Most important, the interdependency doctrine helps Obama paint his policies as part of a unified vision rather than a set of unrelated ideas. Compare his web of interwoven policies—the stimulus, health care, efficiency standards, the auto bailout—with George W. Bush's legislative patchwork. Bush did not lack for vision. Many of his policy goals, such as invading Iraq and privatizing Social Security, were part of a larger narrative of "expanding freedom." But others, such as No Child Left Behind and the expansion of Medicare, were stand-alones. He didn't try to fit them into a story.
Obama's hardly the first person to use the technique. When Franklin Delano Roosevelt was selling the New Deal, everything was billed as helping the economy, from ending Prohibition to subsidizing art projects. During World War II, many domestic policies were geared toward winning the war. Americans were even urged to grow "victory gardens" in their backyards to reduce the price of food for troops, and to buy war bonds. Since then, every president from Kennedy to Clinton has described their policies as somehow interdependent, part of a larger agenda. (For example, welfare reform, the Brady Bill extending waiting periods on handgun purchases, and reducing the deficit all fell within Clinton's rubric of personal responsibility.)

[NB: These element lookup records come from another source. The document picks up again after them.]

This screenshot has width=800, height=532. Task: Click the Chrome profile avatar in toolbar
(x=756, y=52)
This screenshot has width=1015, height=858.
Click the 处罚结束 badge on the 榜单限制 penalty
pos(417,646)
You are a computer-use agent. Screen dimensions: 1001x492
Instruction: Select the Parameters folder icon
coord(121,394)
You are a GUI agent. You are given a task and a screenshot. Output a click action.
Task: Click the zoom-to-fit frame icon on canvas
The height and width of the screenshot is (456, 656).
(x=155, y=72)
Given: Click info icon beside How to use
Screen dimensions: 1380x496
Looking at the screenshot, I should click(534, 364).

But Obama has done it most effectively. One reason may be his background. As someone born in Hawaii, raised in Hawaii and Indonesia, and educated mostly in the Northeast—and who has family in Kenya—he speaks with some authority about how political and cultural shifts in the United States affect the rest of the world. And it helps that modern technology has made those shifts both more swift and more obvious.
But perhaps the biggest reason Obama can squeeze everything into one narrative is, ironically, the economic collapse. As he noted in his Cairo speech, the financial crisis reminded everyone just how codependent we are: "For we have learned from recent experience that when a financial system weakens in one country, prosperity is hurt everywhere." That lesson has driven the administration's thinking on a lot more than just the economy. When Chief of Staff Rahm Emanuel said the Obama administration should see the economic crisis as an opportunity, he presumably meant that it would allow Congress to pass laws that would not have been possible otherwise. What he probably didn't realize is that the economic crisis would color the administration's entire worldview.

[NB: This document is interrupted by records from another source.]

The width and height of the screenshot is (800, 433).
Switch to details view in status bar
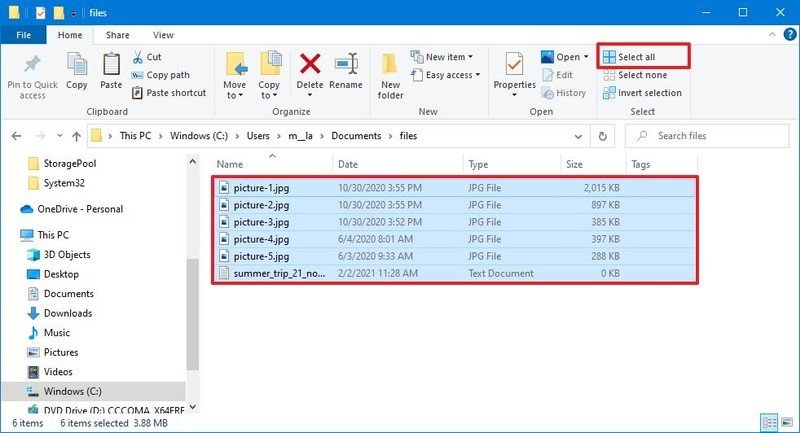pyautogui.click(x=768, y=423)
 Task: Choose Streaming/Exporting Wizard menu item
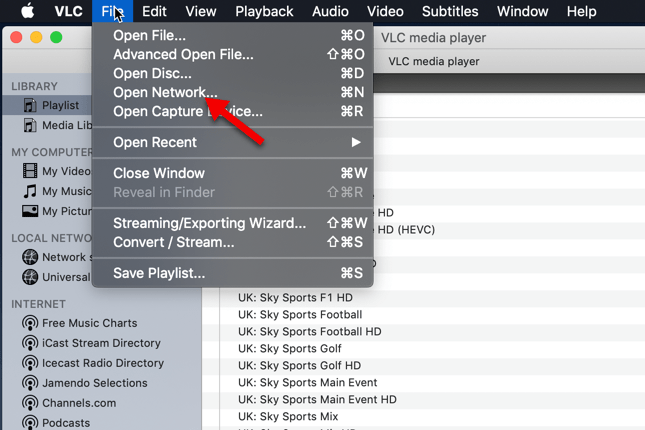coord(209,223)
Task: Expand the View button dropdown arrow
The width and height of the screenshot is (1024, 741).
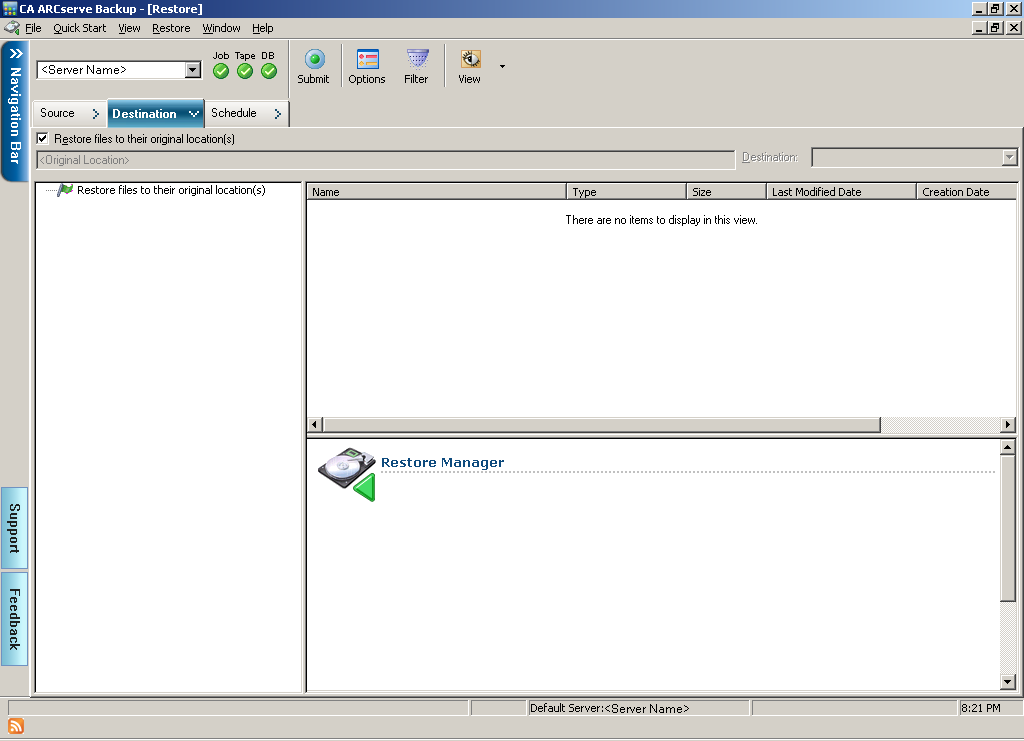Action: click(x=502, y=67)
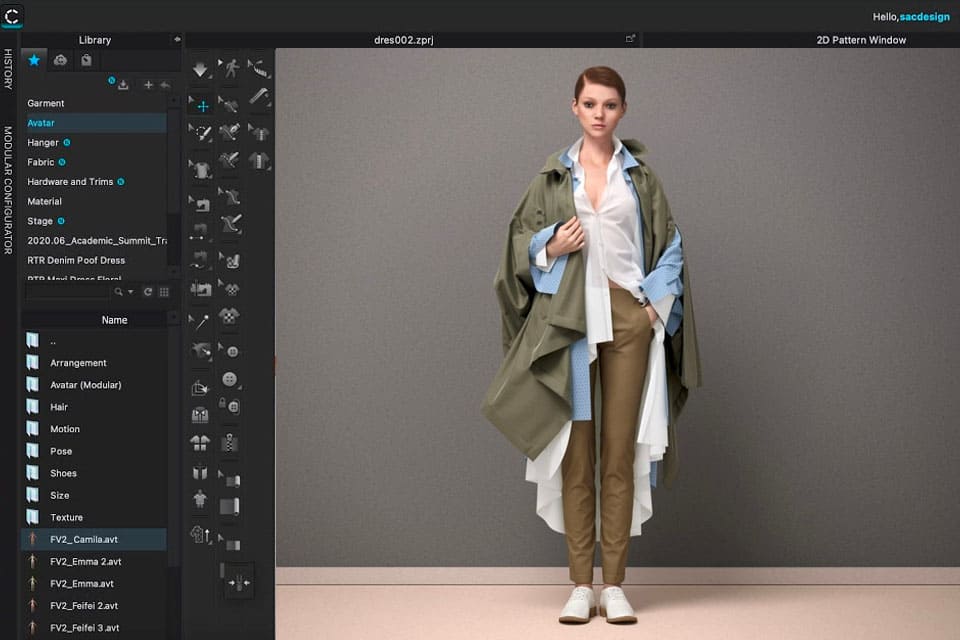This screenshot has height=640, width=960.
Task: Click the Simulate down-arrow tool
Action: tap(201, 71)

Of course, there's a downside to all this conditionality. Linking policies to one another is effective when you're trying to shove a lot of bills through the door at once, as Obama is. In that case, you can plausibly say, Pass them all, or the whole structure will collapse. It's less effective when you have to pick and choose. In addition, it's often useful for a politician to be able to compartmentalize issues: OK, forget about Wall Street regulation for now. How about health care? Arguing that everything is related—that one policy's success depends on that of another—may make it harder to peel off supporters for specific issues. It also risks alienating allies who aren't onboard for the entire Obamagenda.

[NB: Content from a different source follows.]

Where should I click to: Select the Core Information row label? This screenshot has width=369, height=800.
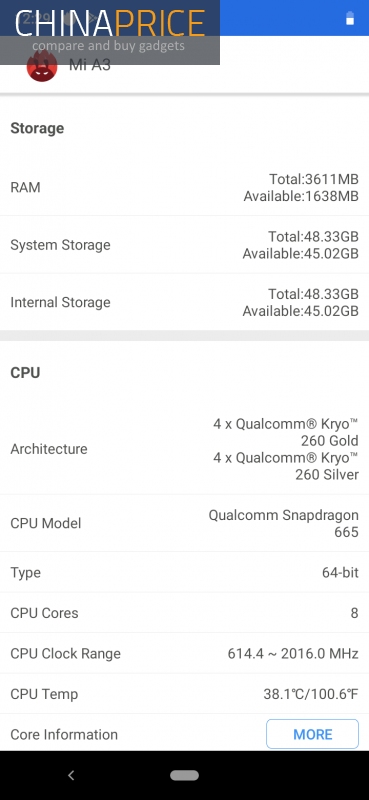point(64,734)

It's inevitable that Obama will have to start the process of disconnecting. So far, however, he hasn't had to decide which parts of his agenda to jettison. (Immigration reform was on its way to getting punted; then it wasn't.) So for now, he gets to seem coherent and visionary. Americans understand better what their government is trying to accomplish—even if they don't agree. And with a public insurance option, we prevent the next 9/11.